The passing years do not make it any plainer who actually wrote our Greek Matthew. Papias records, as quoted by Eusebius, that Matthew wrote the Logia of Jesus in Hebrew (Aramaic). Is our present Matthew a translation of the Aramaic Logia along with Mark and other sources as most modern scholars think? If so, was the writer the Apostle Matthew or some other disciple? There is at present no way to reach a clear decision in the light of the known facts. There is no real reason why the Apostle Matthew could not have written both the Aramaic Logia and our Greek Matthew, unless one is unwilling to believe that he would make use of Mark’s work on a par with his own. But Mark’s book rests primarily on the preaching of Simon Peter. Scholfield has recently (1927) published An Old Hebrew Text of St. Matthew’s Gospel. We know quite too little of the origin of the Synoptic Gospels to say dogmatically that the Apostle Matthew was not in any real sense the author. -- Robertson, A. T. (1933). Word Pictures in the New Testament. Broadman Press.
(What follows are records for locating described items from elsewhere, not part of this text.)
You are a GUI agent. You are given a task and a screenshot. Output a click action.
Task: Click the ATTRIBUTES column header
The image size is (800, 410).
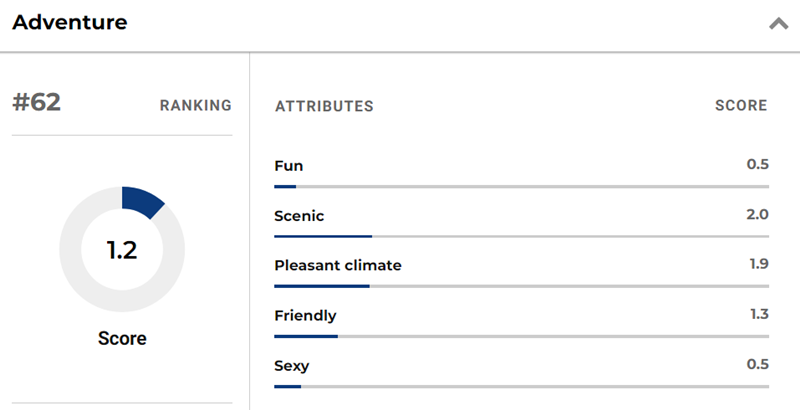click(324, 106)
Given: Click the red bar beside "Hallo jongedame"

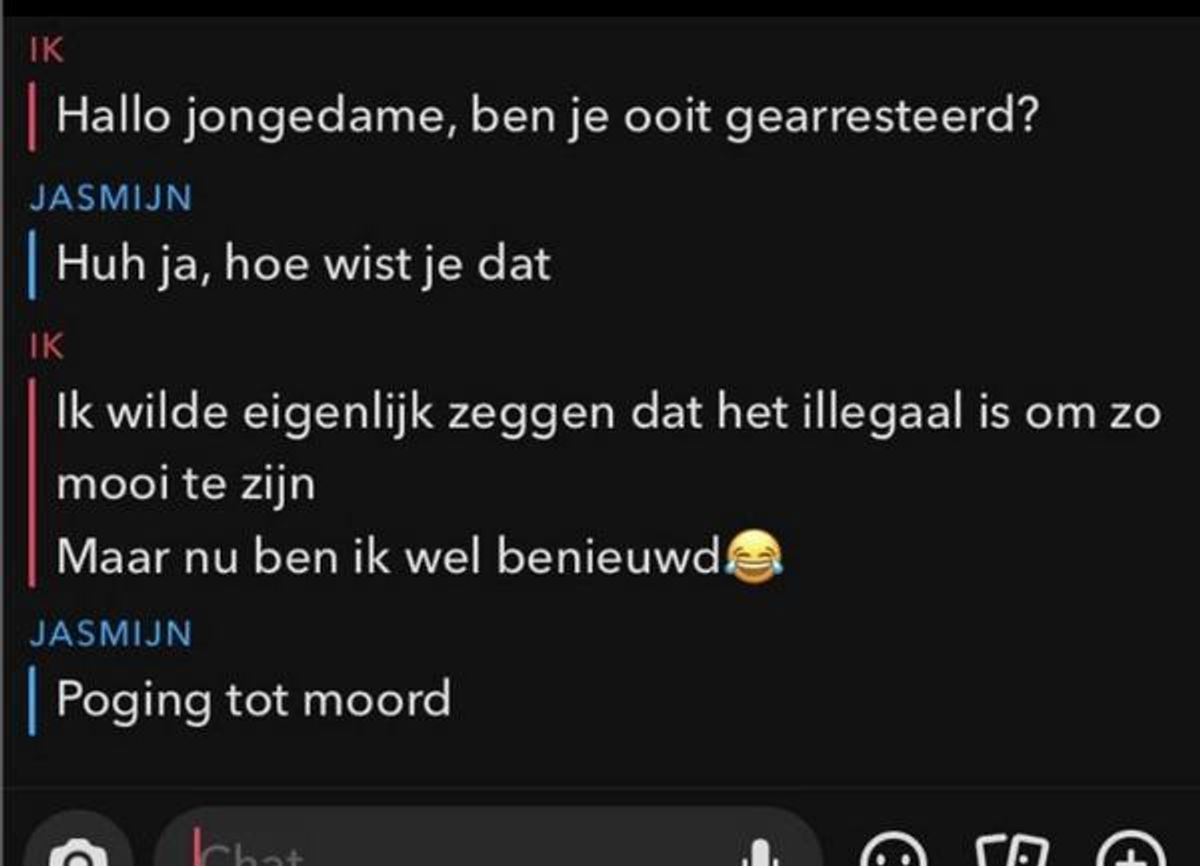Looking at the screenshot, I should (34, 120).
Answer to question as initially worded

The preposition κατά has different meanings depending on if it has an accusative object or genitive object. I've quoted a concise New Testament Greek dictionary rather than an extensive lexicon because articles for κατά in an extensive lexicon has too much information to include here. But to answer your question, "according to" is a common meaning for κατά with the accusative, while "handed down from" is not listed as a possible meaning in the lexicons.

κατά prep. with: (1) acc. according to, corresponding to, with reference to, just as ( τὰ κ. τινα one’s case or circumstances; κ. τὰ αὐτά so, in the same way; κ. ἐμέ my; κ. τὸ αὐτό together Ac 14:1; κ. τί how Lk 1:18); used distributively with numerals and places; in; for; for the purpose of; at, about, (of time); on, upon, along, through, to, toward; off, opposite, near, bordering on; with, by means of, because of; (2) gen. against; down, down from; throughout; by (of oaths) ; over (of authority) -- Newman, B. M., Jr. (1993). In A Concise Greek-English dictionary of the New Testament. (p. 92). Deutsche Bibelgesellschaft; United Bible Societies.

  • Thanks. I edited my question to take your observation into account.
    – Jess
    Jan 8, 2022 at 19:27
  • Thanks. That’s a good pushback. I gave you an up vote.
    – Jess
    Jan 8, 2022 at 20:18
  • Good answer. +1.
    – Dottard
    Jan 8, 2022 at 20:42
  • Gathercole gives examples of biographies that don't mention their author in the main body: Josephus's Vita, Plutarch's biographies on Moses, etc. I wonder how a tax collector would have tagged their writings?
    – Jess
    Jan 8, 2022 at 20:55
  • Gathercole also notes how in early history genre it is more common for the main body to have the name of the author. However, he still adduces a number of examples showing this is not a rule. So, from a form critical perspective, I’m not convinced it is unlikely for the author himself to have put a title on his writing.